What is being asked: Make an exact copy of the entries that come next.

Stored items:

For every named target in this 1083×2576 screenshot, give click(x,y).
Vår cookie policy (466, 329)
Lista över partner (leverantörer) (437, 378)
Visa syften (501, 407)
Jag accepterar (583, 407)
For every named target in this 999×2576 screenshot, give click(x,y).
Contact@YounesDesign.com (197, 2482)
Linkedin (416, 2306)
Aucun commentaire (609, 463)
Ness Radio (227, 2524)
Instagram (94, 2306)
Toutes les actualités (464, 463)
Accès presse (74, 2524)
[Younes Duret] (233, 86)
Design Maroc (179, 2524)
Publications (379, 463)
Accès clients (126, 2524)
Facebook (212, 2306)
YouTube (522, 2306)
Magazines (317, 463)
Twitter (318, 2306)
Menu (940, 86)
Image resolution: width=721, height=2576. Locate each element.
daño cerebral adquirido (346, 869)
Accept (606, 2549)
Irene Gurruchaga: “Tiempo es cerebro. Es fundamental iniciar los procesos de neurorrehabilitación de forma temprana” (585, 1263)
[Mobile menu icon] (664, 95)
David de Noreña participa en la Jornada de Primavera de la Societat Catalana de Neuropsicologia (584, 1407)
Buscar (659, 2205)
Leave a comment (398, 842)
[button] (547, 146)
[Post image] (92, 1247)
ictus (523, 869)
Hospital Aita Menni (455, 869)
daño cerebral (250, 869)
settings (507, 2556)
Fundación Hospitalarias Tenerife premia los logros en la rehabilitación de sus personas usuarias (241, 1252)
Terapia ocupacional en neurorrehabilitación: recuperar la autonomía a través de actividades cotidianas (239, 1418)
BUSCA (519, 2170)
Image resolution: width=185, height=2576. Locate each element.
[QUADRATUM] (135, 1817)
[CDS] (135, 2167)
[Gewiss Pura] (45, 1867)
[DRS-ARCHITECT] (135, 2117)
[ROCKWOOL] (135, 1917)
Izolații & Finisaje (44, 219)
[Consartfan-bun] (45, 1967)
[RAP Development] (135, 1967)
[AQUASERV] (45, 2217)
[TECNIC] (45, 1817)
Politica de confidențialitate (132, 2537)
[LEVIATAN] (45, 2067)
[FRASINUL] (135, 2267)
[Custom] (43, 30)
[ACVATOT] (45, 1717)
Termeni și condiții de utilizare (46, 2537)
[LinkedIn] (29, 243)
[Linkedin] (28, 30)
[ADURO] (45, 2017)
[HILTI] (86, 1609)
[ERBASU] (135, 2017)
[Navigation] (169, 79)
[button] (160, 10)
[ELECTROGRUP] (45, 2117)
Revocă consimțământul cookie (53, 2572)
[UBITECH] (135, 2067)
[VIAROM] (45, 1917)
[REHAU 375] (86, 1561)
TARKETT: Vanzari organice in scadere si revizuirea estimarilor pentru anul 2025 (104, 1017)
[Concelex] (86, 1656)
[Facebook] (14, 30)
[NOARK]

Response to this exercise:
For every named target in this 1083×2576 screenshot, give click(x,y).
Vår cookie policy (466, 329)
Lista över partner (leverantörer) (437, 378)
Visa syften (501, 407)
Jag accepterar (583, 407)
For every named target in this 999×2576 screenshot, give click(x,y).
Contact@YounesDesign.com (197, 2482)
Linkedin (416, 2306)
Aucun commentaire (609, 463)
Ness Radio (227, 2524)
Instagram (94, 2306)
Toutes les actualités (464, 463)
Accès presse (74, 2524)
[Younes Duret] (233, 86)
Design Maroc (179, 2524)
Publications (379, 463)
Accès clients (126, 2524)
Facebook (212, 2306)
YouTube (522, 2306)
Magazines (317, 463)
Twitter (318, 2306)
Menu (940, 86)
Image resolution: width=721, height=2576. Locate each element.
daño cerebral adquirido (346, 869)
Accept (606, 2549)
Irene Gurruchaga: “Tiempo es cerebro. Es fundamental iniciar los procesos de neurorrehabilitación de forma temprana” (585, 1263)
[Mobile menu icon] (664, 95)
David de Noreña participa en la Jornada de Primavera de la Societat Catalana de Neuropsicologia (584, 1407)
Buscar (659, 2205)
Leave a comment (398, 842)
[button] (547, 146)
[Post image] (92, 1247)
ictus (523, 869)
Hospital Aita Menni (455, 869)
daño cerebral (250, 869)
settings (507, 2556)
Fundación Hospitalarias Tenerife premia los logros en la rehabilitación de sus personas usuarias (241, 1252)
Terapia ocupacional en neurorrehabilitación: recuperar la autonomía a través de actividades cotidianas (239, 1418)
BUSCA (519, 2170)
Image resolution: width=185, height=2576. Locate each element.
[QUADRATUM] (135, 1817)
[CDS] (135, 2167)
[Gewiss Pura] (45, 1867)
[DRS-ARCHITECT] (135, 2117)
[ROCKWOOL] (135, 1917)
Izolații & Finisaje (44, 219)
[Consartfan-bun] (45, 1967)
[RAP Development] (135, 1967)
[AQUASERV] (45, 2217)
[TECNIC] (45, 1817)
Politica de confidențialitate (132, 2537)
[LEVIATAN] (45, 2067)
[FRASINUL] (135, 2267)
[Custom] (43, 30)
[ACVATOT] (45, 1717)
Termeni și condiții de utilizare (46, 2537)
[LinkedIn] (29, 243)
[Linkedin] (28, 30)
[ADURO] (45, 2017)
[HILTI] (86, 1609)
[ERBASU] (135, 2017)
[Navigation] (169, 79)
[button] (160, 10)
[ELECTROGRUP] (45, 2117)
Revocă consimțământul cookie (53, 2572)
[UBITECH] (135, 2067)
[VIAROM] (45, 1917)
[REHAU 375] (86, 1561)
TARKETT: Vanzari organice in scadere si revizuirea estimarilor pentru anul 2025 (104, 1017)
[Concelex] (86, 1656)
[Facebook] (14, 30)
[NOARK]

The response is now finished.